EXCO Resources boasts “significant liquidity” of $711 million in Q3

By Lisa Kerner

Charlotte, N.C., Oct. 29 – EXCO Resources, Inc., facing oil pricing headwinds, is “much better positioned” for the current commodity cycle, said chief executive officer Hal Hickey.

The company has worked aggressively to reduce debt, successfully completed a rights offering and termed out a portion of its capital structure and has “significant liquidity, according to Hickey’s remarks made and the company’s presentation slides presented during its third-quarter earnings conference call on Wednesday.

EXCO reported liquidity of $711 million at quarter end on Sept. 30.

During the quarter, EXCO increased its borrowing base to $900 million from $875 million.

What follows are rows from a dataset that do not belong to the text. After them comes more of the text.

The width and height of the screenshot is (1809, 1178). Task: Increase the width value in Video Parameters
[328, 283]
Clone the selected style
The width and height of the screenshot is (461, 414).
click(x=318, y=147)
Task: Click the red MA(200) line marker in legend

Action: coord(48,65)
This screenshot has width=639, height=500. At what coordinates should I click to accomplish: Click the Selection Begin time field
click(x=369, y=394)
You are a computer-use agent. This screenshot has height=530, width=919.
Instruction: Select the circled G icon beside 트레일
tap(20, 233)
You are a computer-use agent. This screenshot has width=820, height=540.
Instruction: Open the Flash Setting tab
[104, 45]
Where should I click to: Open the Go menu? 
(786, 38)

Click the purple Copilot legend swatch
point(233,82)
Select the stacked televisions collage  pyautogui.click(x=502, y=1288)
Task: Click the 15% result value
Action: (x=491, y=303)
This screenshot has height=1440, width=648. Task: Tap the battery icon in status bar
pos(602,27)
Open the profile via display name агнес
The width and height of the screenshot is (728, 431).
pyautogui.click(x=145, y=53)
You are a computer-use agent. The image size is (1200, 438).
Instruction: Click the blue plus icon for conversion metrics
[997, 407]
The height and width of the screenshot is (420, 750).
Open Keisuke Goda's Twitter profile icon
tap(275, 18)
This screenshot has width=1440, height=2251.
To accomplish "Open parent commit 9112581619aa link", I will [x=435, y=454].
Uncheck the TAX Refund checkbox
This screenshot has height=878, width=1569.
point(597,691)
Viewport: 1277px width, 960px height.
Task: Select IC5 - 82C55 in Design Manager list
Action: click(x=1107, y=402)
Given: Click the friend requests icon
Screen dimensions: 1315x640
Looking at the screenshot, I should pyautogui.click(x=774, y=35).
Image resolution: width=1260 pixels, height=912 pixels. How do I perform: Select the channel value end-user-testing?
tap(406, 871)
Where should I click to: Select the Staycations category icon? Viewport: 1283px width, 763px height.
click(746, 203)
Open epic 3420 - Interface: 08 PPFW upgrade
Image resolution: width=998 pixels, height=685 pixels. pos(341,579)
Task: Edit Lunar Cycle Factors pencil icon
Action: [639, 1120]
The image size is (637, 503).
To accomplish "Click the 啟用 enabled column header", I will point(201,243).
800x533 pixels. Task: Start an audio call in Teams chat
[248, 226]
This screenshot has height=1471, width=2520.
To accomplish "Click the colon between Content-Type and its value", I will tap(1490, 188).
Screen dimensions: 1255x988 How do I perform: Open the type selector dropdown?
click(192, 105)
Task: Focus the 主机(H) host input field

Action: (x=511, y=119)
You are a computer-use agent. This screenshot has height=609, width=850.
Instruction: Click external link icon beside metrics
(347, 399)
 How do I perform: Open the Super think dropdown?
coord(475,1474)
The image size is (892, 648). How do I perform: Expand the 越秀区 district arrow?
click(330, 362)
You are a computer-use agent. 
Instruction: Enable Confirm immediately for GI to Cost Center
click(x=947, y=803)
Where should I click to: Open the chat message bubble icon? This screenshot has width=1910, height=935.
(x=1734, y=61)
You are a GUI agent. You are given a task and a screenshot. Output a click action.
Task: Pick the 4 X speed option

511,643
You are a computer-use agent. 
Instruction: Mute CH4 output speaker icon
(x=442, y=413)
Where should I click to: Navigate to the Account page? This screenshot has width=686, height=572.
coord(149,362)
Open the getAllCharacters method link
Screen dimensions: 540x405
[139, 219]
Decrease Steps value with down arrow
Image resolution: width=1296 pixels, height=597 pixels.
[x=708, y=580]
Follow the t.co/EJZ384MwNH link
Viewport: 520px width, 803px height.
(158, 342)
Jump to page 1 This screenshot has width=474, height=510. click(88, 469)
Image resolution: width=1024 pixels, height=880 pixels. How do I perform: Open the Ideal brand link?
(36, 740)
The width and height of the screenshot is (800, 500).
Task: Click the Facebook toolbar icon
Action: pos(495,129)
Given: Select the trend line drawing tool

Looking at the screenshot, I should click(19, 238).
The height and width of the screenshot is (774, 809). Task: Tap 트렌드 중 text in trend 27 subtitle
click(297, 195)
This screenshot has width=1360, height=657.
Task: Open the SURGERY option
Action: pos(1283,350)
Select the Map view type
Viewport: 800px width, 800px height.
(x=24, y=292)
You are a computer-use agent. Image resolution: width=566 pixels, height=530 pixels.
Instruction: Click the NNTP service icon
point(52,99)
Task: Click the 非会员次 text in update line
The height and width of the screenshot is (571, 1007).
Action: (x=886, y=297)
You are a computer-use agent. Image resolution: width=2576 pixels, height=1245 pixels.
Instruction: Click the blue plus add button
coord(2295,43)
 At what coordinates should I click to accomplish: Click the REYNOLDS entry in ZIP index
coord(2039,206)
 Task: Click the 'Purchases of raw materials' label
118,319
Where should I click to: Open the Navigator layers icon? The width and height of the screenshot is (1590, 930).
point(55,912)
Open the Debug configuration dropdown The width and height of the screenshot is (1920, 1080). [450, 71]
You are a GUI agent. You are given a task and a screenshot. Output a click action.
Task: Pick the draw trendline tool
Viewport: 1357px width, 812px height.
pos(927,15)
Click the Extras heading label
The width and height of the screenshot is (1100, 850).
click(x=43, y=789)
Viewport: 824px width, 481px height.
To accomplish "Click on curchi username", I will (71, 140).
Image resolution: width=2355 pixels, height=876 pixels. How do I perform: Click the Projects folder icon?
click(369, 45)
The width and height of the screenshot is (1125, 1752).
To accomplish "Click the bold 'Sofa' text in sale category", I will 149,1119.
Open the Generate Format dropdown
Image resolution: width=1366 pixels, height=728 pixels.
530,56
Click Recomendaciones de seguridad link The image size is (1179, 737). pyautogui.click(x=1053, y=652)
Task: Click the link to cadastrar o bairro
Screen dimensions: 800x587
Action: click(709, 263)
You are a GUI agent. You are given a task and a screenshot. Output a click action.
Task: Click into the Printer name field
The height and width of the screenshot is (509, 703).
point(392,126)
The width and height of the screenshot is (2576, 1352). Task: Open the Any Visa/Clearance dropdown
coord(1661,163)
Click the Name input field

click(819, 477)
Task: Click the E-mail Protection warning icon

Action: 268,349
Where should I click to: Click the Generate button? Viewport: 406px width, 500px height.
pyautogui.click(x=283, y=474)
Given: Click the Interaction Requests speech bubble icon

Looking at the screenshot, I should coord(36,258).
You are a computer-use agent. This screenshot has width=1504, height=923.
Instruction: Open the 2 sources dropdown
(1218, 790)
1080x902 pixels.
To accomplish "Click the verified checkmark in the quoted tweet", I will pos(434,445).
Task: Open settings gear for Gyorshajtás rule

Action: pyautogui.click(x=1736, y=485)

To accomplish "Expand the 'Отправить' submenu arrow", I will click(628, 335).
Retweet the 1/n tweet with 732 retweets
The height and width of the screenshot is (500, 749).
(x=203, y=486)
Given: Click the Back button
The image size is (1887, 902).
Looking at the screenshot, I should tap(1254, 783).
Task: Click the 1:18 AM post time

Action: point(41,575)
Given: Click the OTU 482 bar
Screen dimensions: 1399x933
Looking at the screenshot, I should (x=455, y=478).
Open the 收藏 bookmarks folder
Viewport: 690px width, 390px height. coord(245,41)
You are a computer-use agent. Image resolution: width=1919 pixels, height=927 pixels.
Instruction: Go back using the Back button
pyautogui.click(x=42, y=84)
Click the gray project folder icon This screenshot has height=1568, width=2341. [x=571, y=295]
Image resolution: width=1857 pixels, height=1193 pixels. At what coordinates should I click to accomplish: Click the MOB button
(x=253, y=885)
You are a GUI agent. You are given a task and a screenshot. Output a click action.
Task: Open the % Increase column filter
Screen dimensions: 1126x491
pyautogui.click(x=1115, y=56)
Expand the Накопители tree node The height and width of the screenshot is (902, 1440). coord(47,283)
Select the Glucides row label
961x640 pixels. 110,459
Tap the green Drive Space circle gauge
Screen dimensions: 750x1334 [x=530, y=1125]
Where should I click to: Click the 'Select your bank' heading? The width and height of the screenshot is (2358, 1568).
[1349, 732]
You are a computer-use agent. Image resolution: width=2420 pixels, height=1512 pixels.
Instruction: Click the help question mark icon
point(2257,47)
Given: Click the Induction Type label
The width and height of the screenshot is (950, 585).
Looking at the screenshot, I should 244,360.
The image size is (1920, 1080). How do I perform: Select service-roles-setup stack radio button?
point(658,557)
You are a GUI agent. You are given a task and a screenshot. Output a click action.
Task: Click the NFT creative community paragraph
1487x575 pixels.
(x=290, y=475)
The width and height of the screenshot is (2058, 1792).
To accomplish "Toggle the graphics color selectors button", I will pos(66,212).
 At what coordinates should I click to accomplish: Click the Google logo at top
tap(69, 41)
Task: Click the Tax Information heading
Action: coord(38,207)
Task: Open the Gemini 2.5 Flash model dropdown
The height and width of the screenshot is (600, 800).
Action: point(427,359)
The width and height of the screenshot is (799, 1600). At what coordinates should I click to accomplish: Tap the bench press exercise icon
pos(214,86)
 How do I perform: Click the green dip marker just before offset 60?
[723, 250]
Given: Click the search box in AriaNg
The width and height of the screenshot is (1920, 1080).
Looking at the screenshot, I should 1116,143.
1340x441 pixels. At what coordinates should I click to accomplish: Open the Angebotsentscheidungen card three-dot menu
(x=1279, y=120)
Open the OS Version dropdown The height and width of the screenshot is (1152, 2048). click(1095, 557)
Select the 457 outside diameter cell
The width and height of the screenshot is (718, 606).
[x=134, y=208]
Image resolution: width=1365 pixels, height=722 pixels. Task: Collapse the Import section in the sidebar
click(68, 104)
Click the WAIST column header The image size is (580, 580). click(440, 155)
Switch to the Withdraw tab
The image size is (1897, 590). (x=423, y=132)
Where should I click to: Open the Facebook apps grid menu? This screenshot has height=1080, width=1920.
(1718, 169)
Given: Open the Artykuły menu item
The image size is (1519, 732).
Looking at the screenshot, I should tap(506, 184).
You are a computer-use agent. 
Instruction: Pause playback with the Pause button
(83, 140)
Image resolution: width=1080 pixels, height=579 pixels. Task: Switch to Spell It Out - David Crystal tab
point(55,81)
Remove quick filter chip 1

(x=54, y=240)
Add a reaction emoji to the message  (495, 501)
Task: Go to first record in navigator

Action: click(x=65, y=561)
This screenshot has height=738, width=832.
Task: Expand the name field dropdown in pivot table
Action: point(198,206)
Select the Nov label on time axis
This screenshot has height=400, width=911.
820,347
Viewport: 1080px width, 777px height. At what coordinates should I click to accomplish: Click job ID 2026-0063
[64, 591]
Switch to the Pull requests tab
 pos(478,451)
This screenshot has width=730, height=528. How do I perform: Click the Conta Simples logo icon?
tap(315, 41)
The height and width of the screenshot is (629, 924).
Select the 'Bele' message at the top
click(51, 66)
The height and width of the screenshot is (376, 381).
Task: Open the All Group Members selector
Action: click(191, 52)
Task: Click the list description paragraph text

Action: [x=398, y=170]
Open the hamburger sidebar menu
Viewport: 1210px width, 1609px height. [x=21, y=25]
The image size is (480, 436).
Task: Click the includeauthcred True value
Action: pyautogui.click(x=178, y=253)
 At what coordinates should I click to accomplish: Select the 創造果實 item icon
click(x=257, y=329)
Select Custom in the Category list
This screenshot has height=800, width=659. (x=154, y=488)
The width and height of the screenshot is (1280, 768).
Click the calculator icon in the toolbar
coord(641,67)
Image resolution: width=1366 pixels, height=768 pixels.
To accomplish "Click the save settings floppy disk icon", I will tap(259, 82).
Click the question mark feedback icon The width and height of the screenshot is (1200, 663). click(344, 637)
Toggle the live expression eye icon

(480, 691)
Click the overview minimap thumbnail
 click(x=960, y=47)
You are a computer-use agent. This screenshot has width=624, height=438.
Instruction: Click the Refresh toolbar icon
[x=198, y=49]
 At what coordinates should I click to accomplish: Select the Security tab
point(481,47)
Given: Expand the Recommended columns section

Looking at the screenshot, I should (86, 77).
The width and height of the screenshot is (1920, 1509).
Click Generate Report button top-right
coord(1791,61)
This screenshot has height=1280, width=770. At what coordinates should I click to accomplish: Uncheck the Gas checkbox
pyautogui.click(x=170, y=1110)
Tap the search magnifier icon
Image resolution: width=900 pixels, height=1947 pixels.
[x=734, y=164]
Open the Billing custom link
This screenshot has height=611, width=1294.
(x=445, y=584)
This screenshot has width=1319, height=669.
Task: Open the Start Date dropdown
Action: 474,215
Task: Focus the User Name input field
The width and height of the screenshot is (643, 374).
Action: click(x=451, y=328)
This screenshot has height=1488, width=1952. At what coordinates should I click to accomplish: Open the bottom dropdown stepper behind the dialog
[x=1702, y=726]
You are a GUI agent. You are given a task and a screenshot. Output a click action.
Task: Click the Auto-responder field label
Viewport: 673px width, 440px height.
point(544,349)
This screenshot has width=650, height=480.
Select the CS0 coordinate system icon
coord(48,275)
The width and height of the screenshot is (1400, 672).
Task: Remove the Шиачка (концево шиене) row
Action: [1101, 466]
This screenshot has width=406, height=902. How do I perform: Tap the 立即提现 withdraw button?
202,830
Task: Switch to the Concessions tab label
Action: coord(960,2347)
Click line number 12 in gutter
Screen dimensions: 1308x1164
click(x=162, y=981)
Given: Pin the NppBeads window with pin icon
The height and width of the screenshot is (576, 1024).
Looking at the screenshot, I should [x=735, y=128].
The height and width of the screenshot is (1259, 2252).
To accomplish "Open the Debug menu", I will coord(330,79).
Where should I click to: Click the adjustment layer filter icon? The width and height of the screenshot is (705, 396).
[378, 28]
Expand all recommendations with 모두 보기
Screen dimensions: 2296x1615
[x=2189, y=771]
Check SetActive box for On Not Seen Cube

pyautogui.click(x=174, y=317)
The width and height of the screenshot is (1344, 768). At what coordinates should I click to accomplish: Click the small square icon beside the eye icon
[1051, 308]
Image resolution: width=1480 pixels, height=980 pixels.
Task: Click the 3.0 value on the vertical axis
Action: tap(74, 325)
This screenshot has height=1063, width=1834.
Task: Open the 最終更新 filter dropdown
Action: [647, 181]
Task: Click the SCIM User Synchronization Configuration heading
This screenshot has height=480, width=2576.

Also, the company realized $119 million from its Compass Production Partners sale, said chief financial officer Ricky Burnett on the call. EXCO agreed to sell its 25.5% interest in Compass to an affiliate of Harbinger Group, Inc. in a cash transaction, the release stated.

Pro forma liquidity at Sept. 20 was $855 million, cash was $65 million, and $790 million remained available under EXCO’s credit agreement.

EXCO ended the quarter on Sept. 30 with cash and cash equivalents of about $48 million and long-term debt of $1.6 billion. This compares to about $51 million and $1.9 billion, respectively, at year-end, according to the earnings news release.

The Dallas-based oil and natural gas company’s outstanding senior notes due 2018 and 2022 total $1.25 billion.